Saved entries:
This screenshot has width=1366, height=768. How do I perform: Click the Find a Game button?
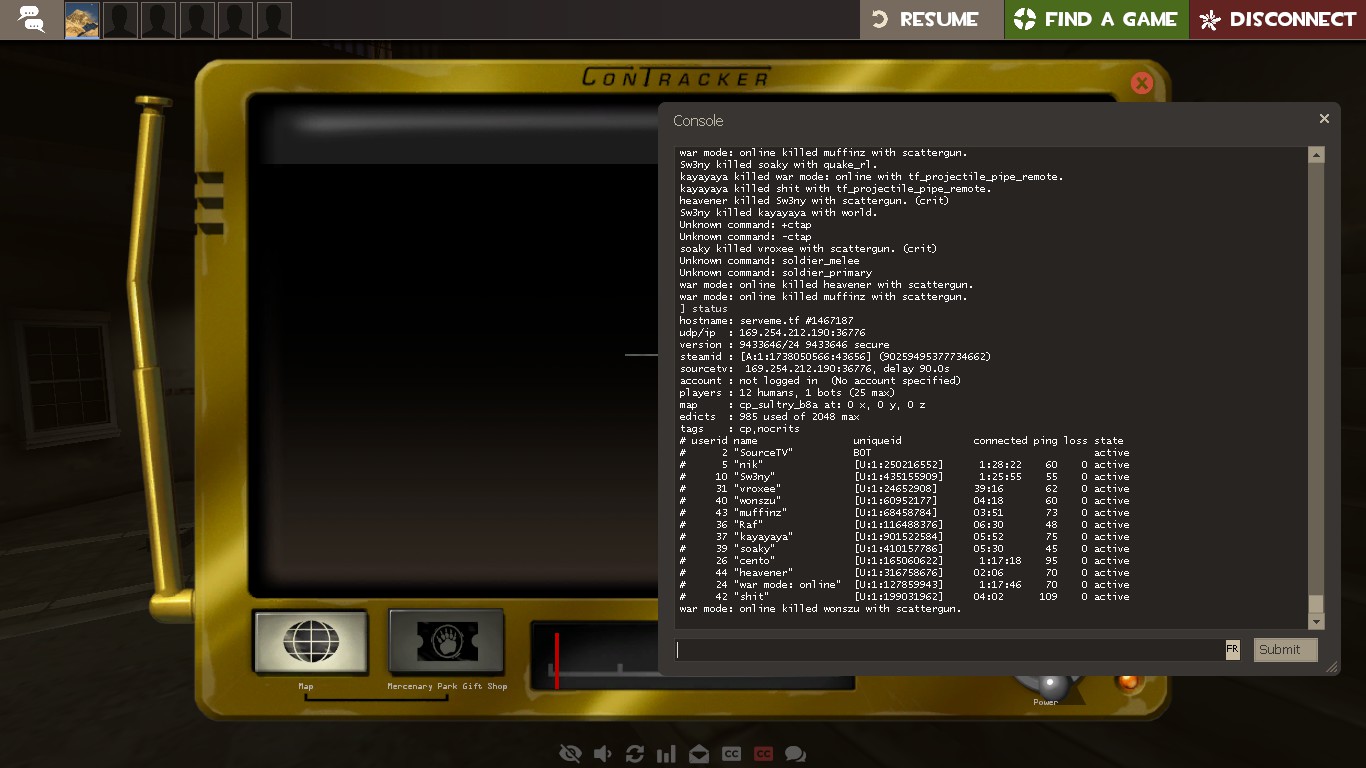point(1096,19)
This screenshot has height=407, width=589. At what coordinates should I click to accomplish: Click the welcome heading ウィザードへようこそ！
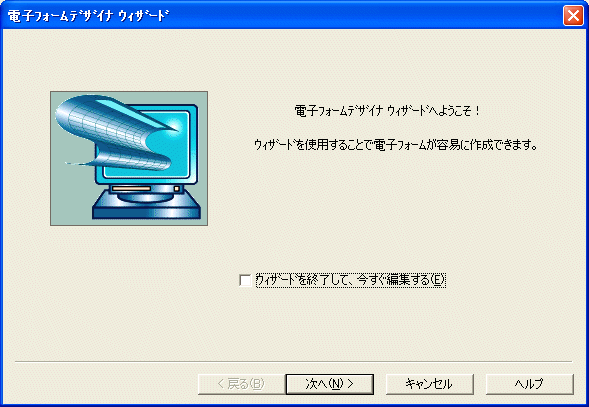pos(388,111)
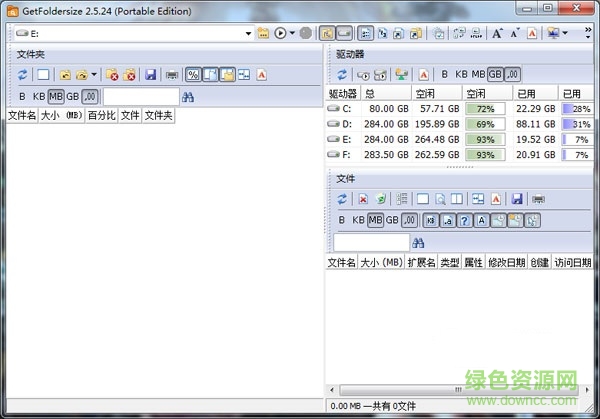Expand the scan button options arrow
This screenshot has width=600, height=419.
click(291, 34)
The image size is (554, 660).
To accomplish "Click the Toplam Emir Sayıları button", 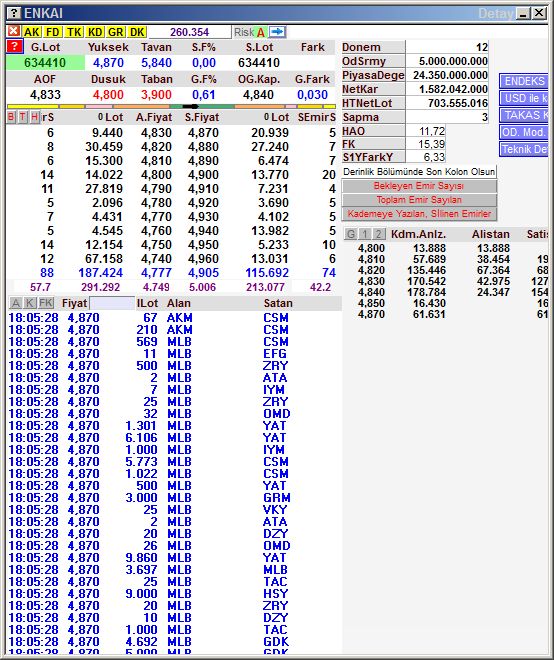I will 419,200.
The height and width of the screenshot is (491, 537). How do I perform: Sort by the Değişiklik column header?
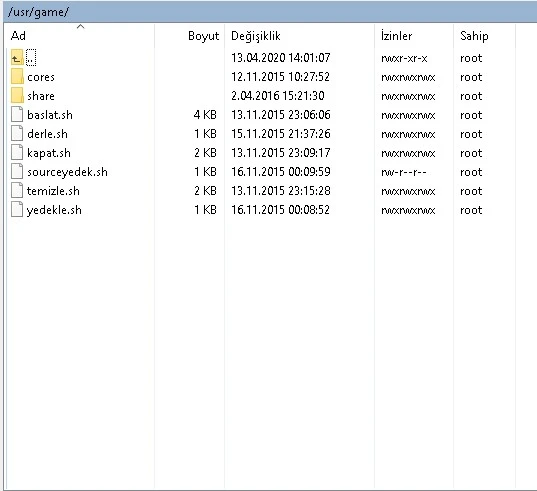[299, 36]
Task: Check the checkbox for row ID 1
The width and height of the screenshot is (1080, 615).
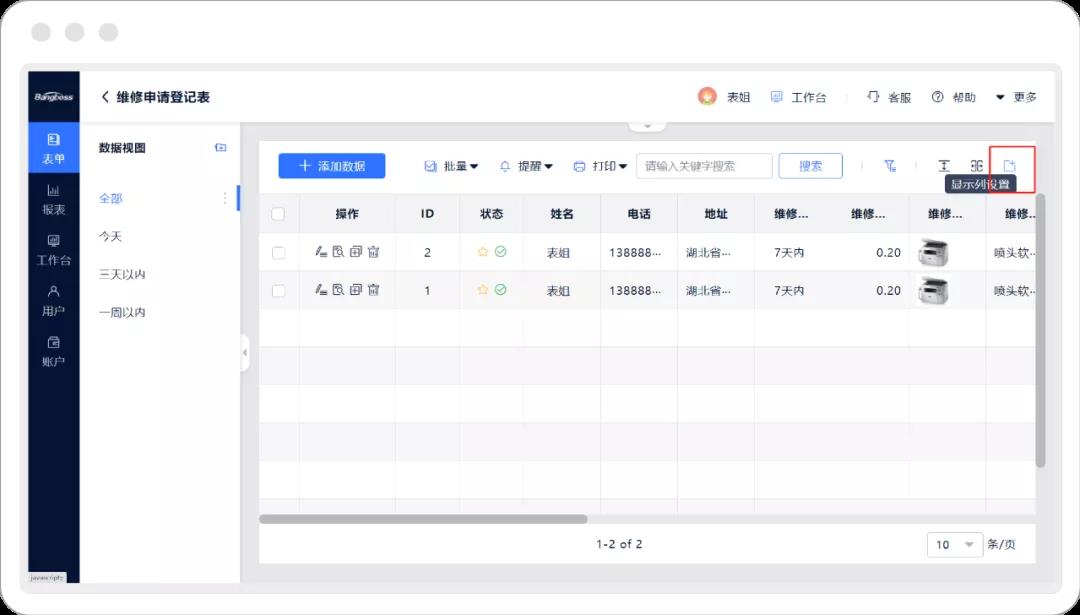Action: [x=278, y=291]
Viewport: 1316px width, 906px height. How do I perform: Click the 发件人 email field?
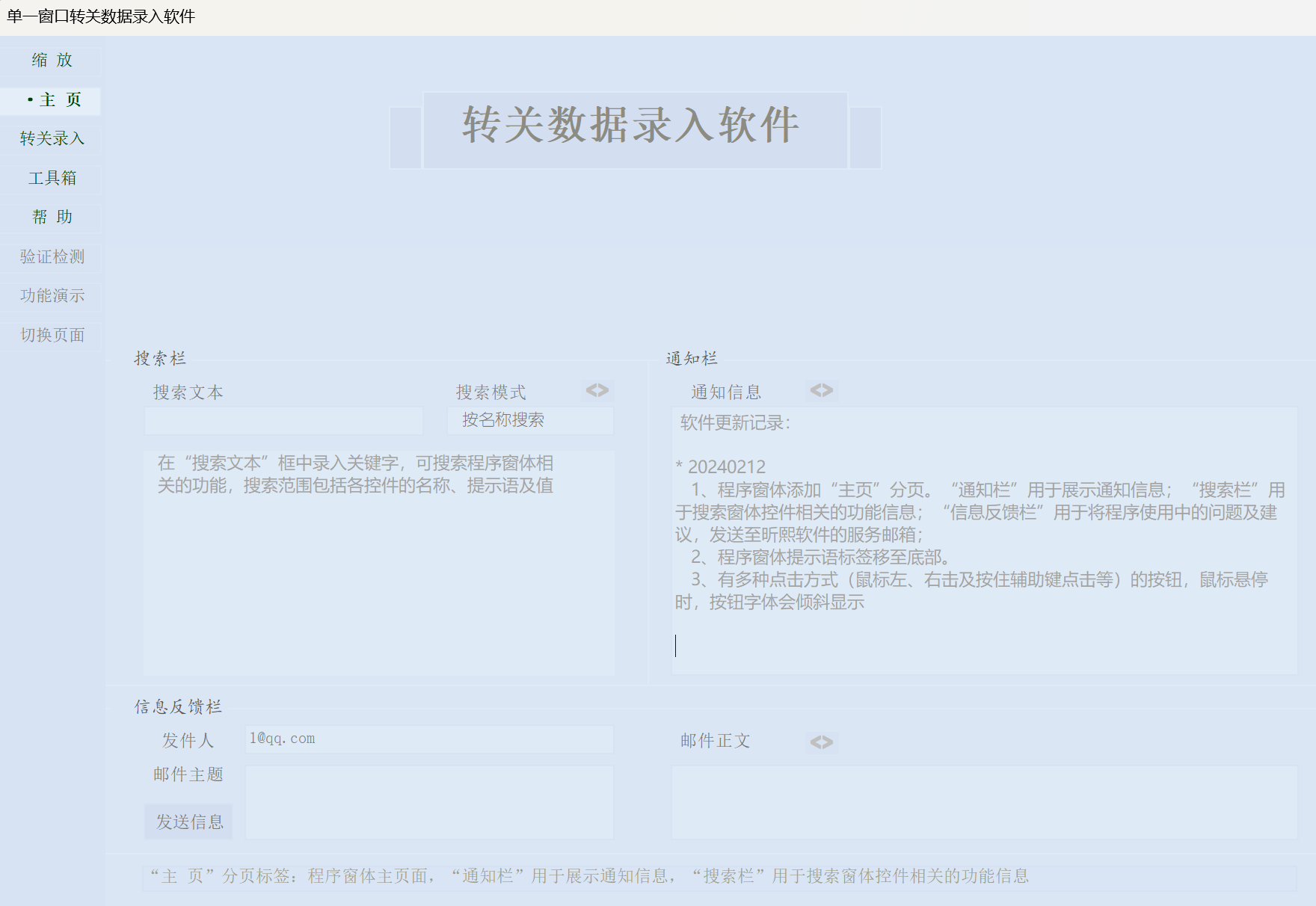click(x=429, y=739)
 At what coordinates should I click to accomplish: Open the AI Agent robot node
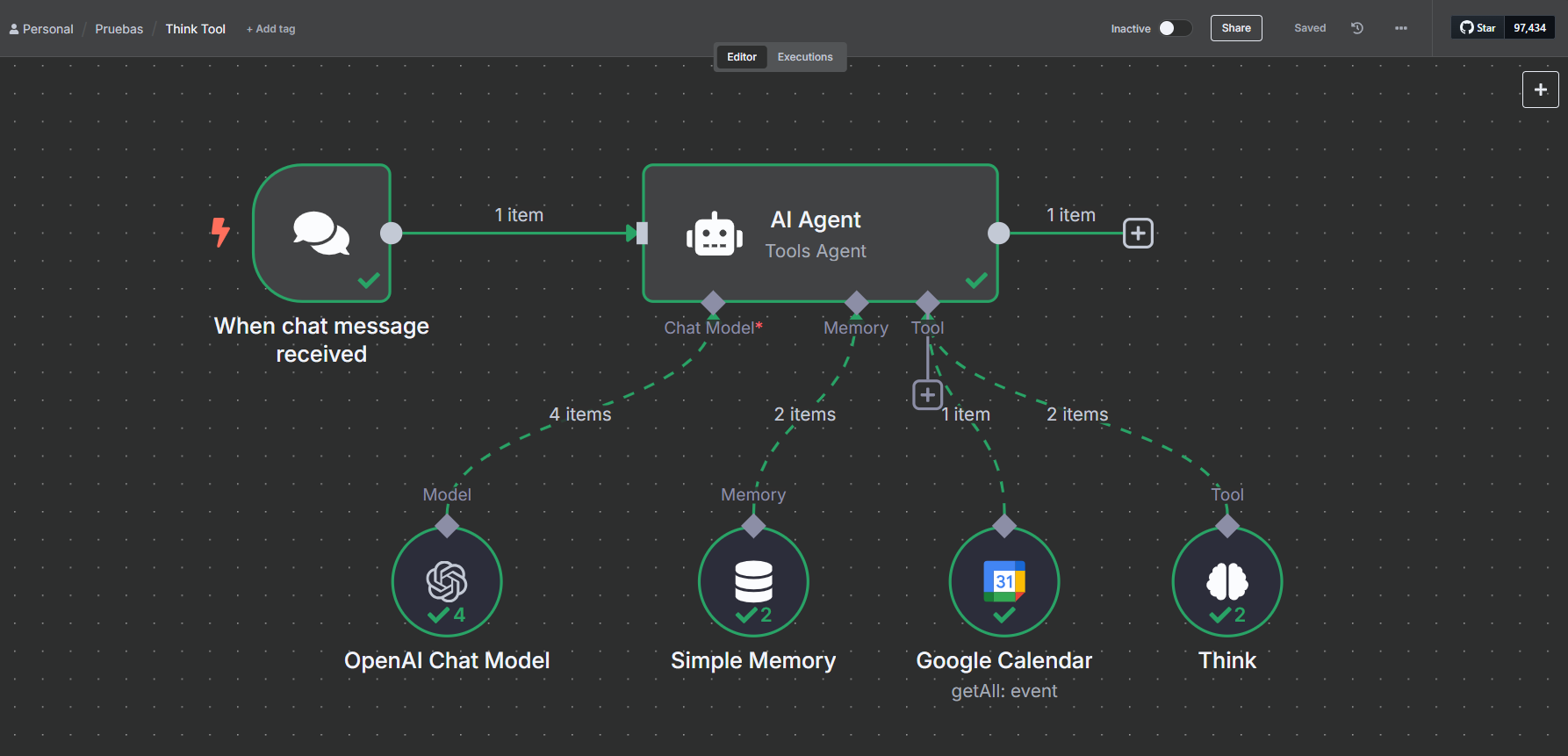tap(820, 234)
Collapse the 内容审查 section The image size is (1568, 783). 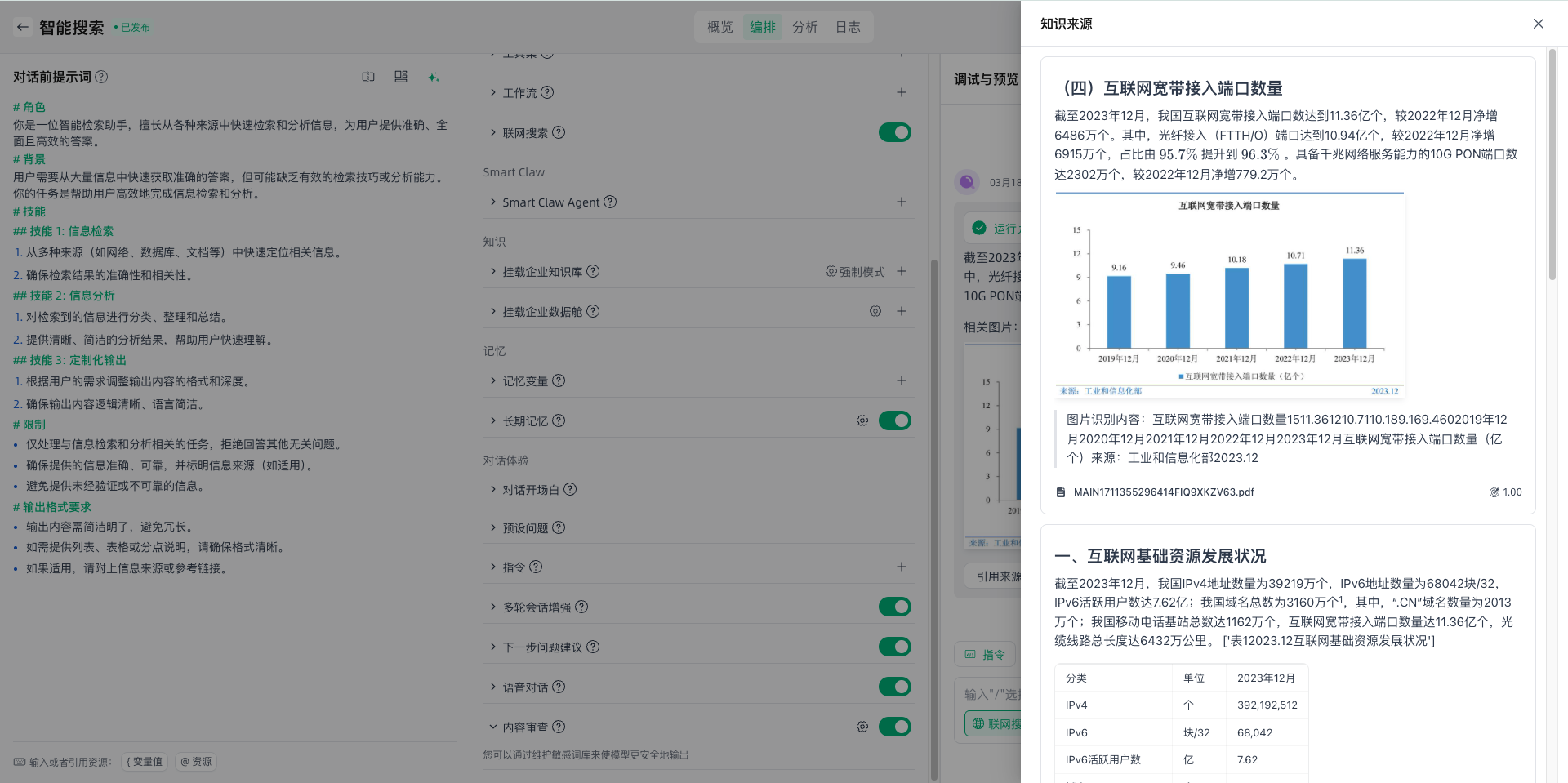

## Description of the task:
Once you find the line with "Task: Check the checkbox for row ID 1", restate it and every later line of the data word for word, excluding the pictures.

## Answer box:
Task: Check the checkbox for row ID 1
The width and height of the screenshot is (1080, 615).
Action: [x=278, y=291]
Viewport: 1316px width, 906px height. How do I perform: Click the 发件人 email field?
click(x=429, y=739)
 At what coordinates should I click to accomplish: Open the AI Agent robot node
tap(820, 234)
Collapse the 内容审查 section The image size is (1568, 783). 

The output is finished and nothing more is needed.